→ 文書本文
GNTを支えるものとしてネイチャーベース・カーボンクレジットを選んだ理由

April 18, 2022

Flowcarbon / 翻訳:Takeshi_TGAL

ボランタリー・カーボンクレジットが自然界のソリューションと重要な資金をつなぐ

Flowcarbonは、ボランタリーカーボン市場(VCM)のカーボンクレジットを1対1で裏付けるトークンを作成しています。ボランタリーカーボン市場の目的は、大気中の炭素排出を削減・除去する活動に資金を提供する民間事業者のための市場を形成することによって、気候変動を緩和することです。

気候変動は喫緊の課題であるにもかかわらず、経済的なインセンティブによって、生態系が急速に破壊され続けているのが現状です。国連によると、農業やその他の土地利用への転換によって、毎年約1000万ヘクタールの森林が失われており、これは世界の炭素排出量の約15%に相当すると言われています。また、気候変動への取り組みにおける自然林の重要性が認識されつつあるにもかかわらず、民間部門の投資は不足しています。森林を破壊する強力な経済的インセンティブがある一方で、それを打ち消す唯一の対抗インセンティブは、自主的な炭素市場によるものとなります。

しかし、ボランタリーカーボン市場の非効率性が、この市場への民間投資を妨げています。NbSへの年間投資のうち、民間資金によるものはわずか14%で、公的資金が全体の86%を占めており、投資の偏りは明らかです。Flowcarbonは、世界中のプロジェクトに資金提供する効率的な民間市場メカニズムをもたらし、流動性の課題に取り組むことで、このダイナミズムに変革を与えたいと考えています。

→ 課題説明
ネイチャーベース・カーボンクレジットについての上の文章を、最後の文の後から書き進めてください。

→ データセット抜粋
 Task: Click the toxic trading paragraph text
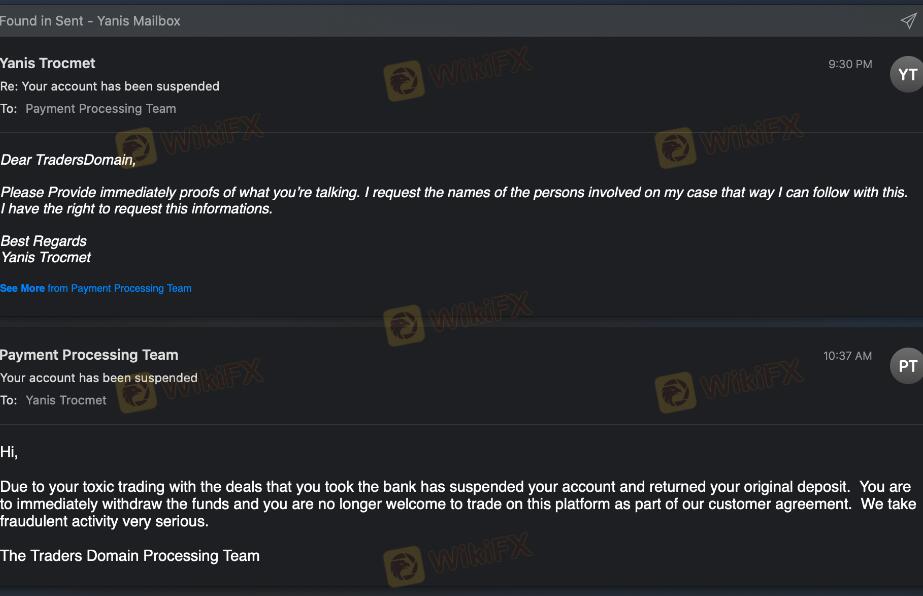pos(458,504)
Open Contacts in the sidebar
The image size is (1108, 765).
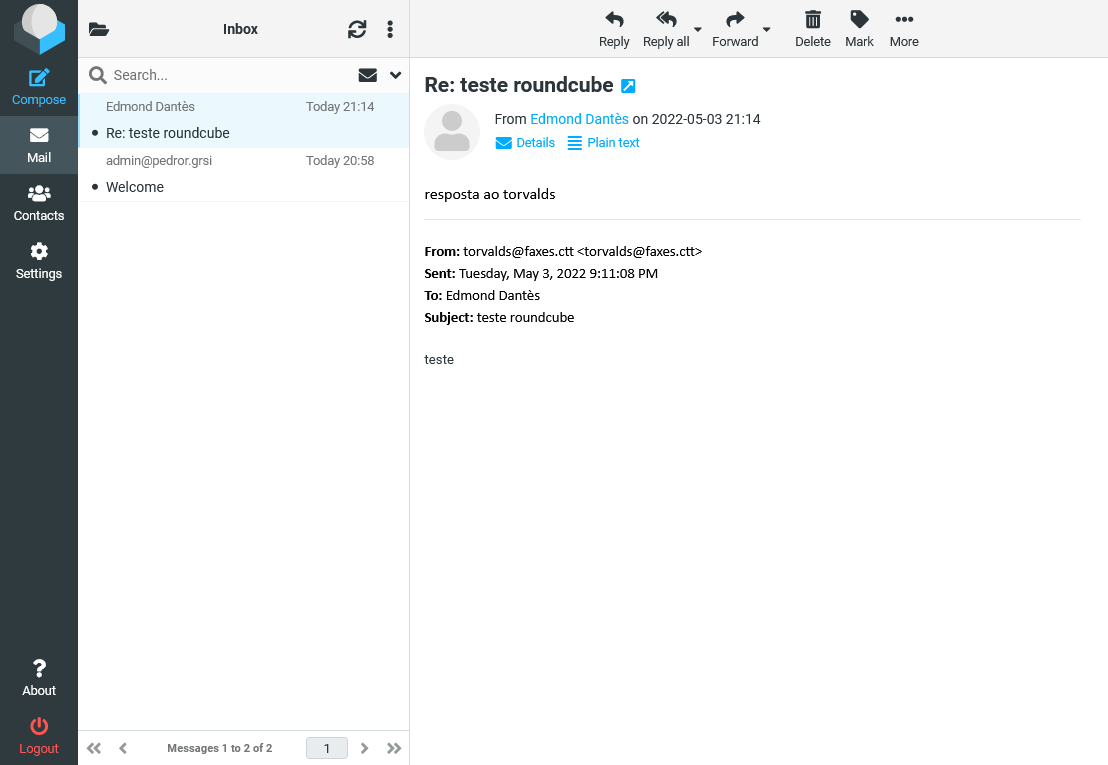pos(39,203)
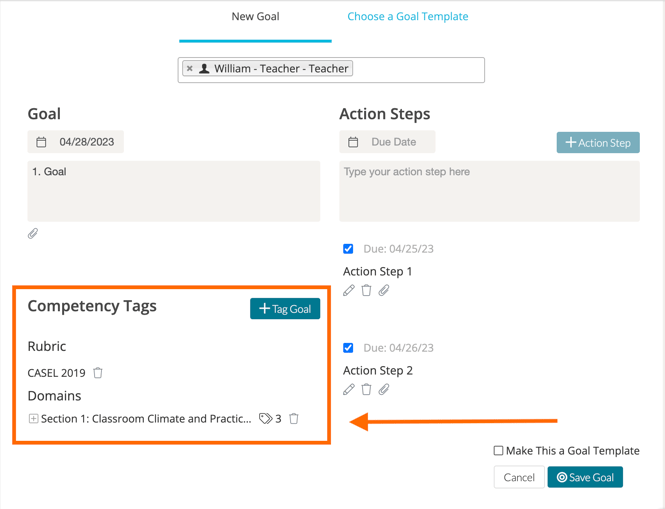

→ 出力結果
現在、私たちがNbSに注目している理由は二つあります。第一に、現在最も費用対効果が高く、拡張性と実現性の高いソリューションとして機能し、ソリューション全体の30%を提供する可能性があることです。

第二に、森林は非常に過小評価されています。熱帯雨林は気候変動を緩和するために最も重要な生態系であり、森林破壊は現代における最も緊急な課題の一つです。農業のために森林が伐採され続ければ、COP26の呼びかけであるパリ協定の存続は不可能となります。ボランタリーカーボンマーケットは、森林のティッピングポイントに向かって急ぐ私たちが、自然と地球を守るために非常に重要なものとなります。

CentrifugeのCo-founder Martin Quenselは、次のように述べています。
「FlowcarbonとCentrifugeは、オープンでパーミションレスなブロックチェーン技術が、高い透明性と検閲に強い公平な競争環境を提供できるというビジョンを共有しています。私たちは、地域の金融コミュニティの全く新しいレベルの成長と拡張可能性を解き放つことによって、世界的な炭素排出量の削減を支援できることを確信しています。」

ネイチャーベース・ソリューション(NbS)とは?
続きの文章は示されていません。